Как зачарованная следила Роза за движением рук сестры: вот она открывает крышечку медальона, подковырнув ее ногтем большого пальца — квадратного, почти мужского; вот передает его с благоговейным трепетом в протянутые ладони Мери Маргарет О'Нил, сидевшей в первом ряду на первой парте. Мери Маргарет в своей белой блузке с тщательно отутюженными рукавами, волосы, как всегда, гладко зачесаны за уши, вся внимание и преданность. Мери Маргарет уже конфирмована.
Класс замер в нервном ожидании: девочки сидели с широко раскрытыми глазами, молча наклоняясь к медальону и быстро целуя его плотно сжатыми губами, прежде чем передать на следующую парту. Сестра объяснила, что внутри медальона находится лоскуток кожи святого мученика, сожженного на костре в Мексике более двух столетий тому назад.
Пока Роза ждала своей очереди, она буквально изнемогала от жгучего любопытства. Ее интересовало, как выглядит этот лоскуток и, главное, сможет ли она решиться на то, чтобы действительно поцеловать его?
Прошла целая вечность, прежде чем медальон наконец попал к ней в руки. «Реликвия» была ужасна — куда ужаснее, чем она себе представляла. Черная, сморщенная. Совсем как подгорелое мясо, приставшее к боку сковородки. Роза почти что чувствовала запах этого горелого мяса, ее мутило от вони, издаваемой поджариваемой на огне плотью.

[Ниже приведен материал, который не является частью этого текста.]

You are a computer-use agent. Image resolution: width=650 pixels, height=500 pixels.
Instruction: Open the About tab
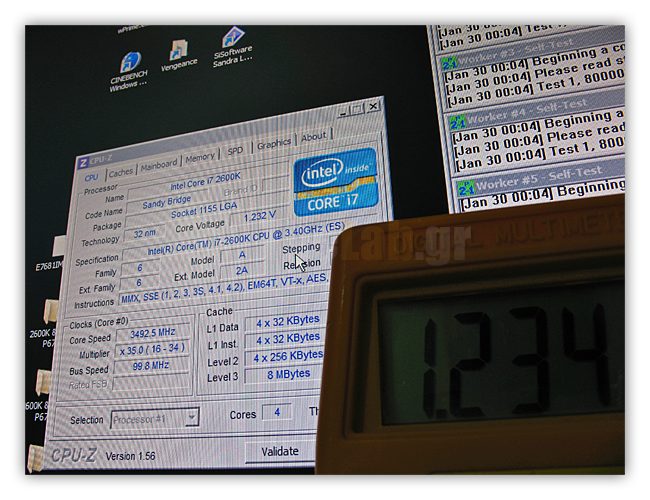point(314,137)
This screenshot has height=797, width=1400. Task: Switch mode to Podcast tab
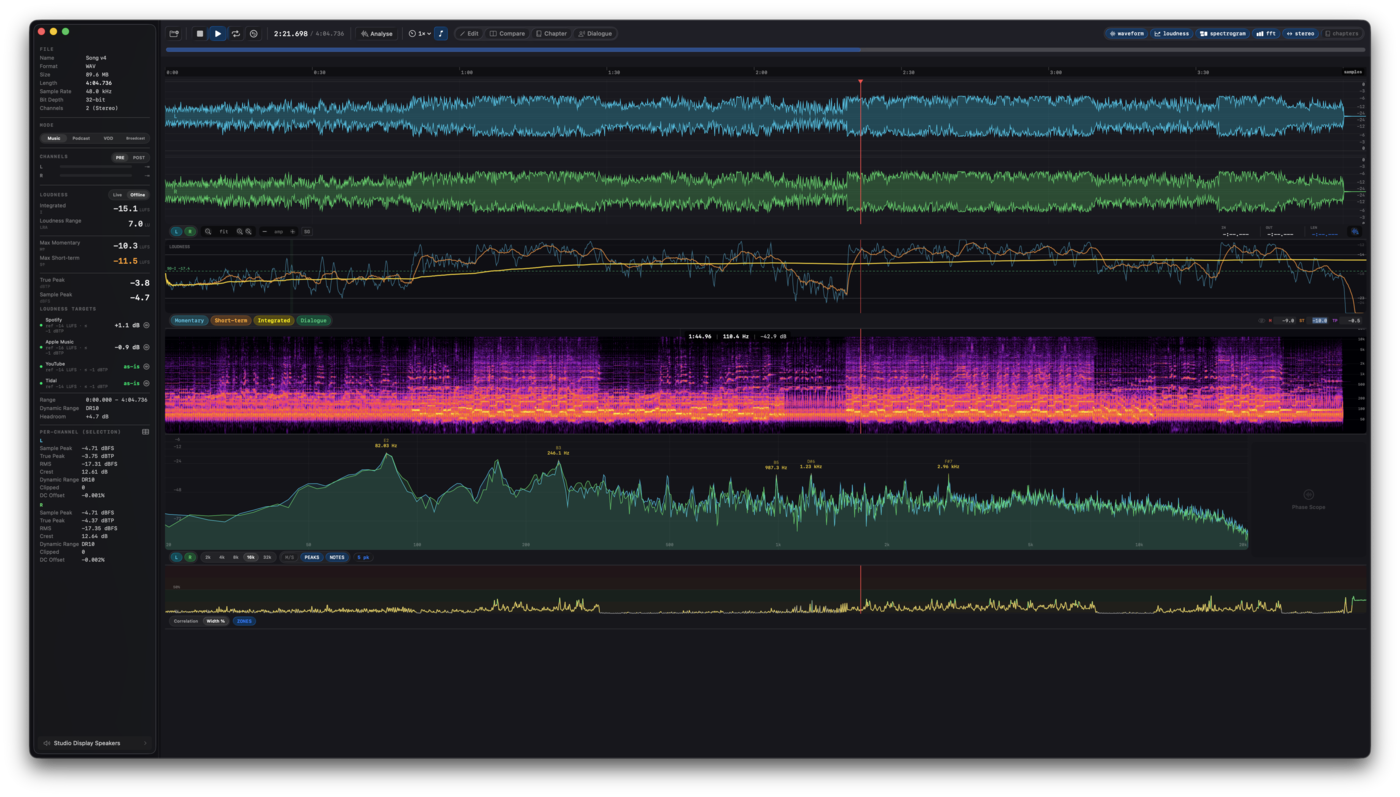[81, 138]
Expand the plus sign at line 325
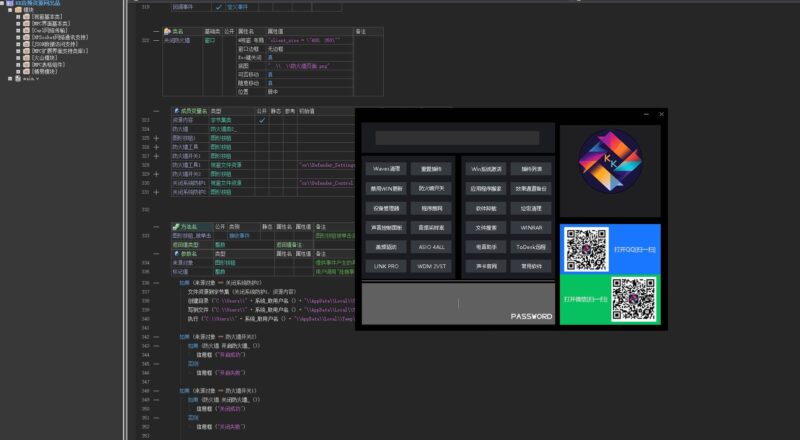The width and height of the screenshot is (800, 440). (156, 138)
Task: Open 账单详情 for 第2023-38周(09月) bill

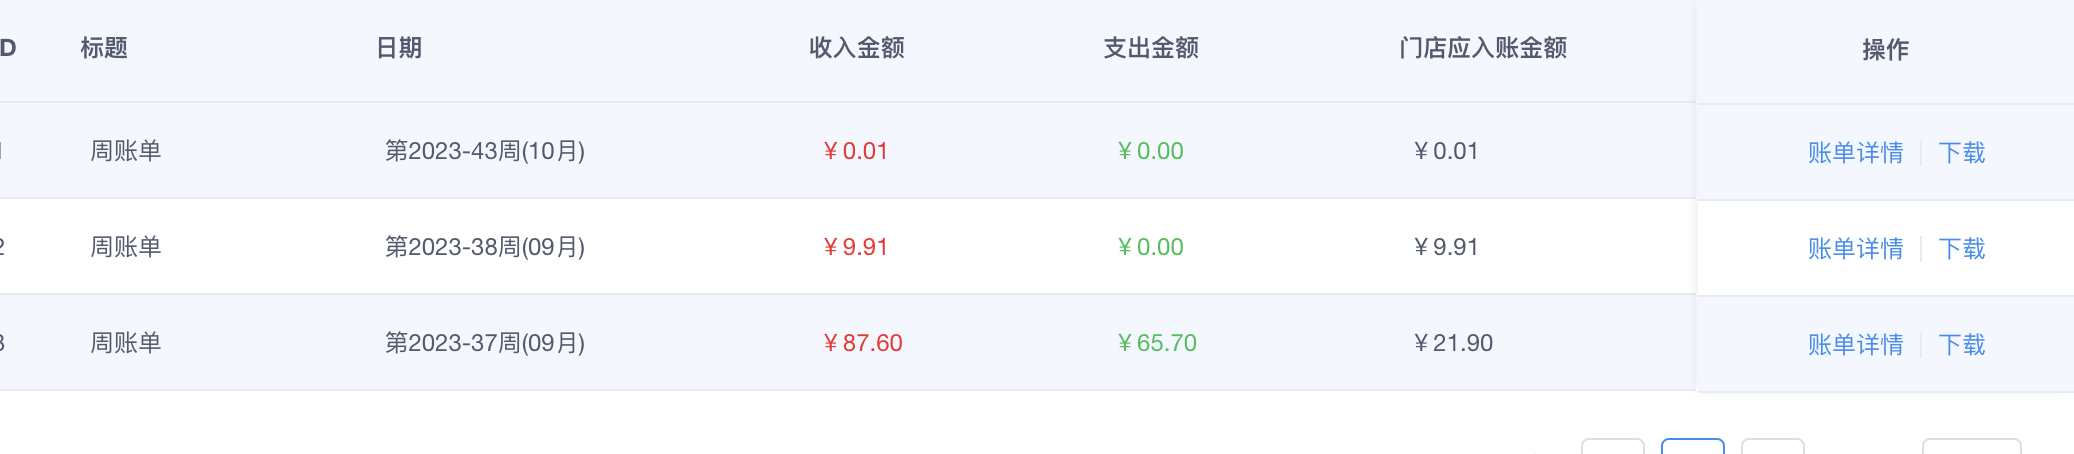Action: 1855,249
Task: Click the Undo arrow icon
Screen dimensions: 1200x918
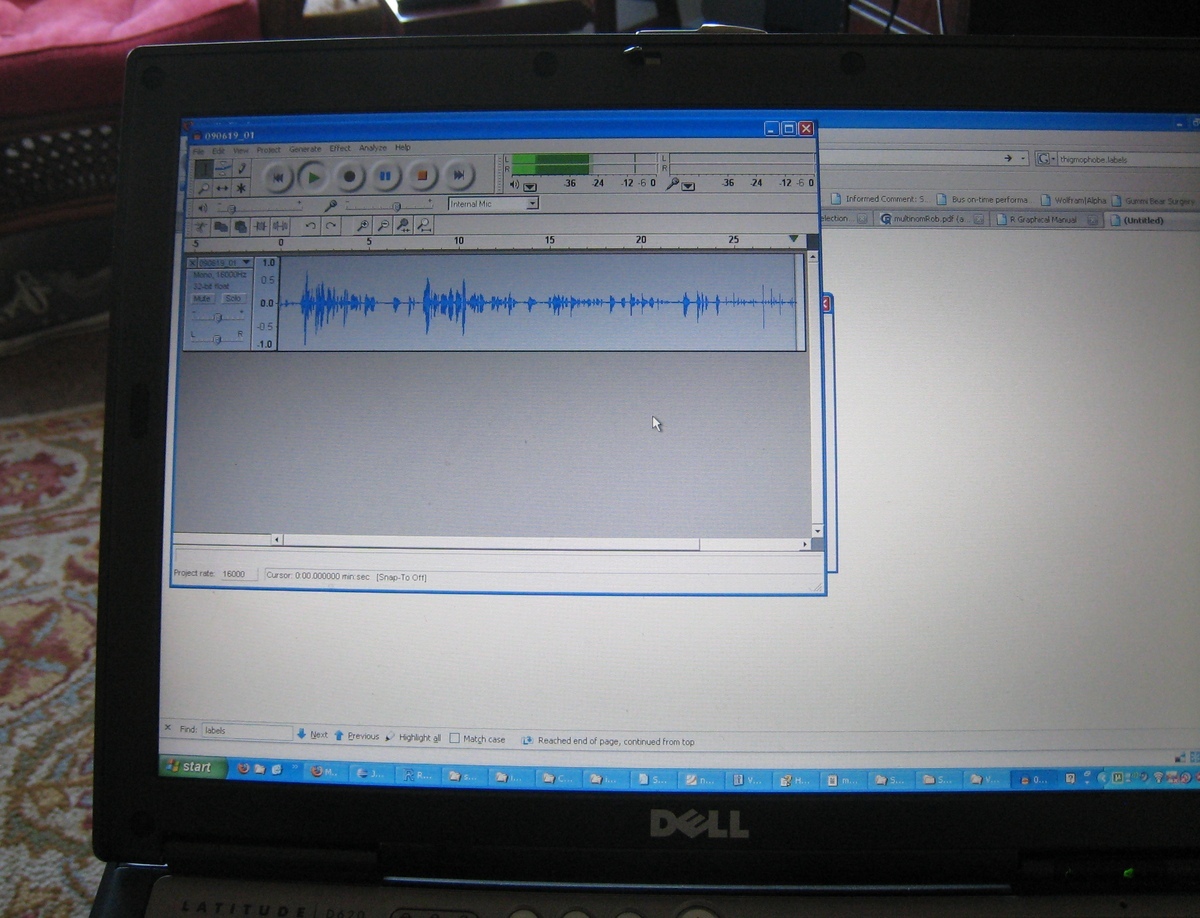Action: 311,227
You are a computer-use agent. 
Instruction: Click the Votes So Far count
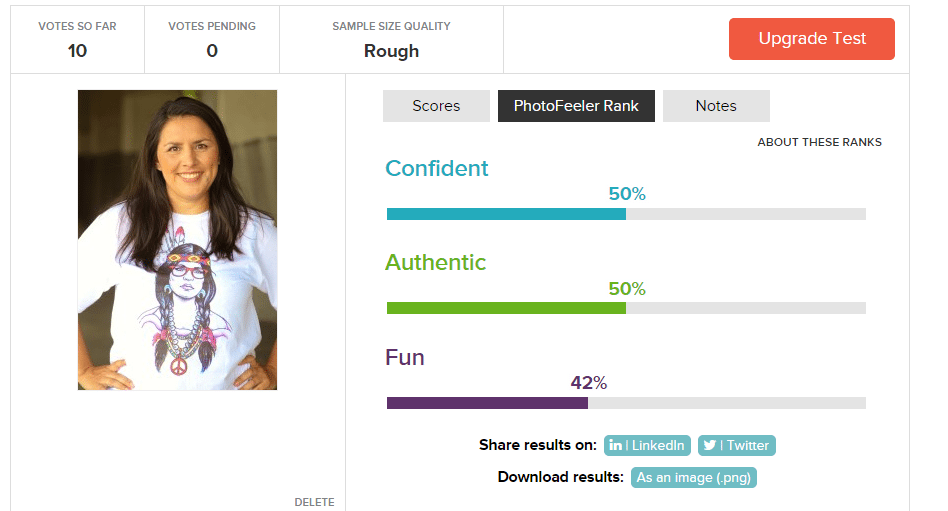point(77,51)
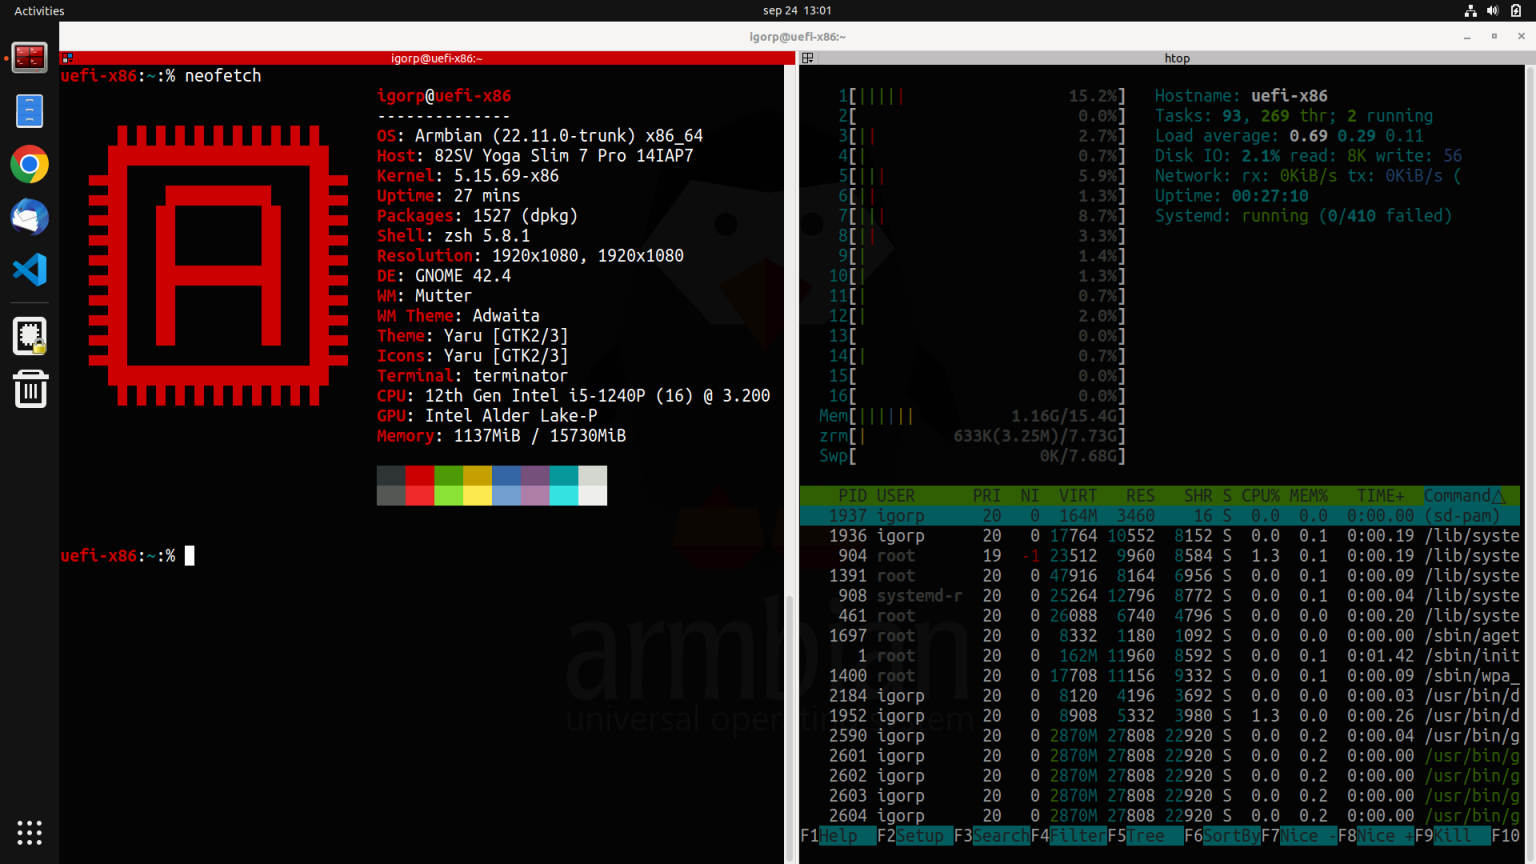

И тут в голову ей пришла страшная мысль: «Да это же то, чем была моя мать. Когда она сгорела в огне. Господи Боже мой! И все из-за меня. Не родись я в тот вечер, мама была бы жива. Поэтому Нонни и твердит, что на мне лежит печать дьявола».
Она не нашла в себе сил поцеловать «реликвию». Пусть на нее смотрят и сестра Перпетуа и весь класс. Их вопрошающие глаза были устремлены на нее одну. Но все равно она не смогла — уж лучше умереть.